Coote et al. A pilot randomized trial of progressive resistance exercise augmented by neuromuscular electrical stimulation for people with Multiple Sclerosis who use walking aids. Arch Phys Med Rehabil. 2014 Oct 9. pii: S0003-9993(14)01128-9.

OBJECTIVE: To investigate the feasibility and preliminary outcomes of a home progressive resistance training program augmented by neuromuscular electrical stimulation.

DESIGN: Randomized, controlled, pilot trial 


SETTING: Participants home 

PARTICIPANTS: People with Multiple Sclerosis (n=37) who use a walking aid.

INTERVENTIONS: Twelve week home PRT program or the same augmented by neuromuscular electrical stimulation (NMES). 

MAIN OUTCOME MEASURES: Strength using hand held dynamometry, repeated sit to stand test, Berg balance scale, Timed Up and Go test (TUG), MS walking scale 12, MS Impact Scale 29v2, modified Fatigue Impact Scale (MFIS) and the NMES group completed a device usability questionnaire.

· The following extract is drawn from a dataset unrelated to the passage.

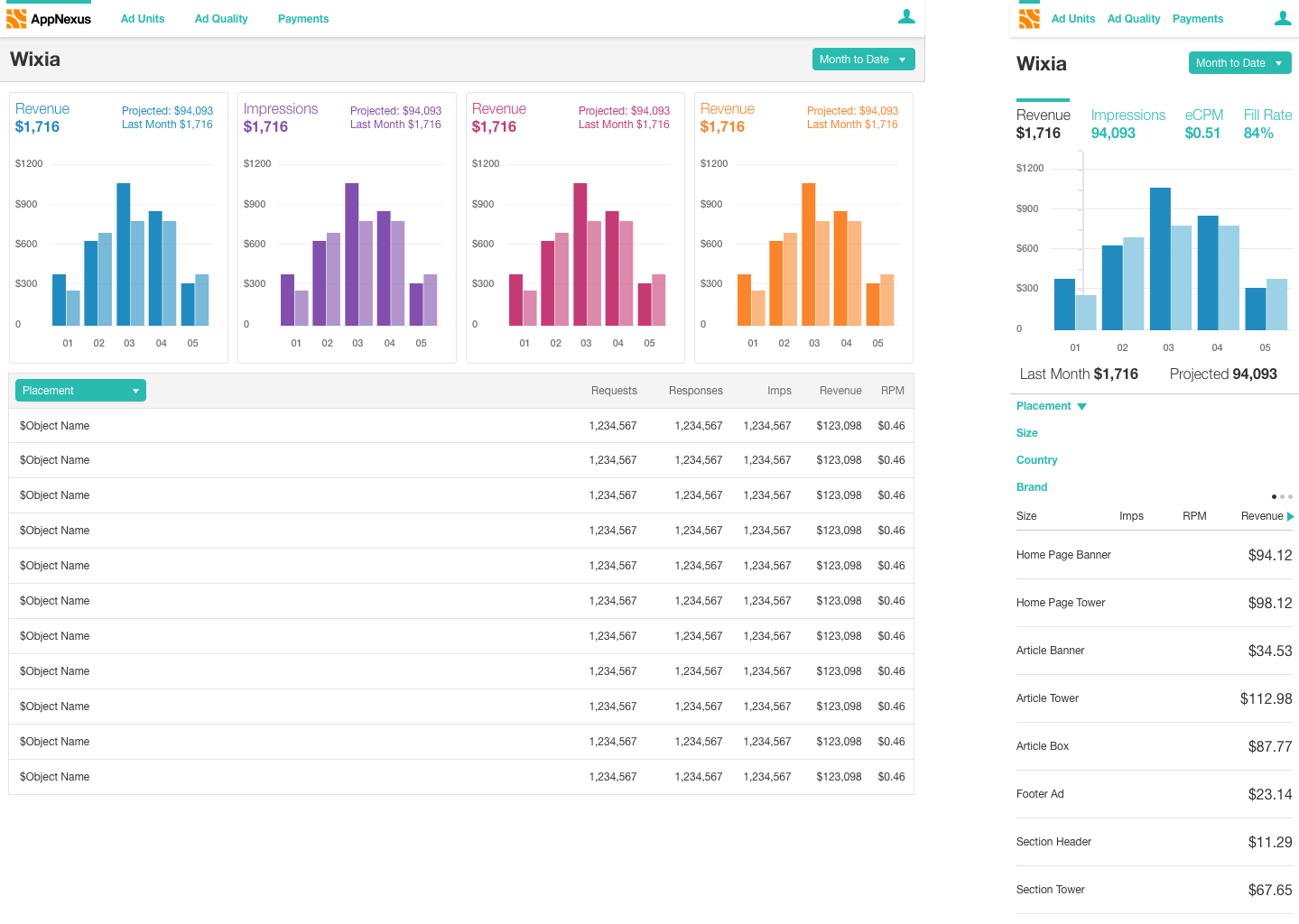Select the Brand filter link
Screen dimensions: 1299x924
(1032, 487)
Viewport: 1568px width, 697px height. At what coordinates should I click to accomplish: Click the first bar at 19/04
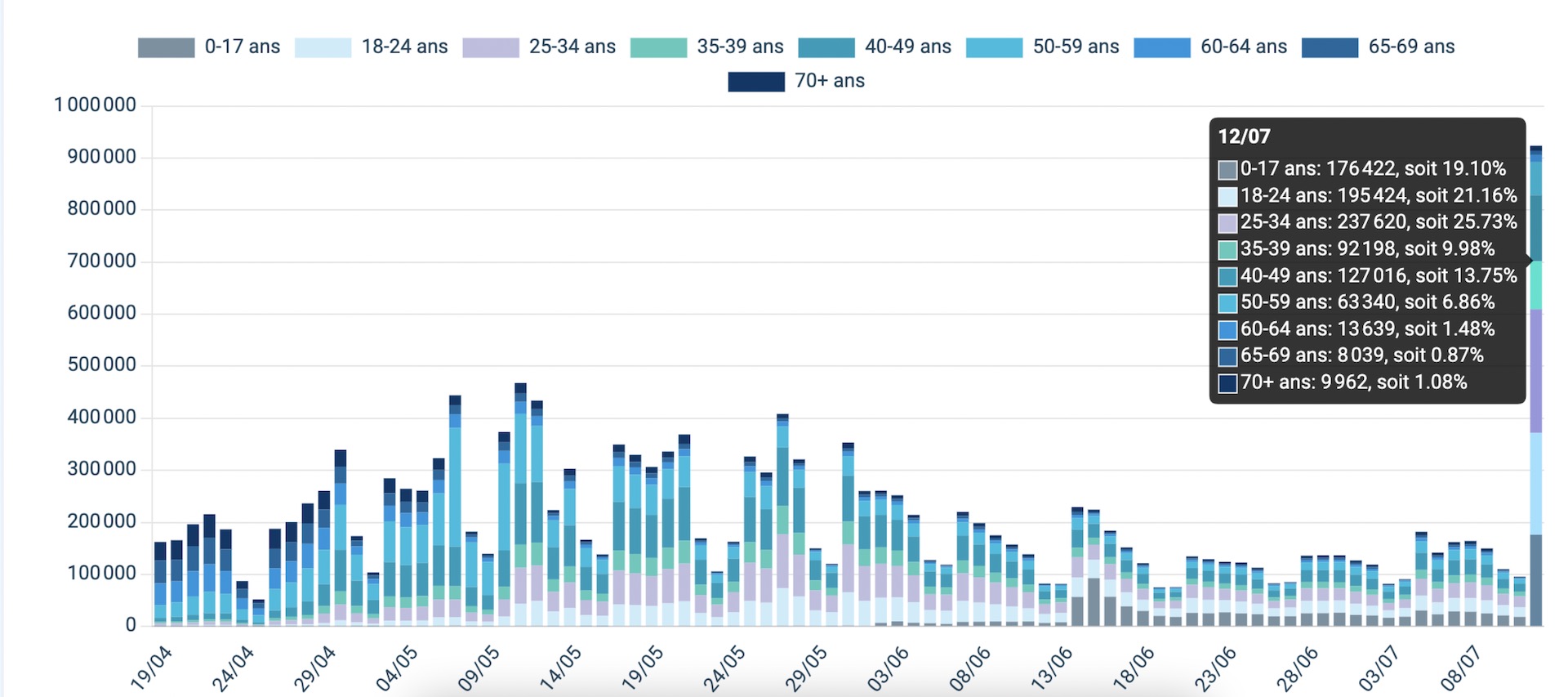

RESULTS: Only change in MFIS score was significantly greater in the NMES than the PRT group (p=0.012). The NMES group improved significantly in quadriceps endurance (median of change 8.5, p=0.043), balance (3.5, p=0.001), physical impact of MS (-8.3, p=0.001) and impact of fatigue (-17, p=0.001). Participants rated the device as highly usable.

CONCLUSION: This pilot study suggests that a home PRT program with NMES is feasible and the Kneehab device is usable by this population. Only the reduction in impact of fatigue was greater in the NMES than the PRT group.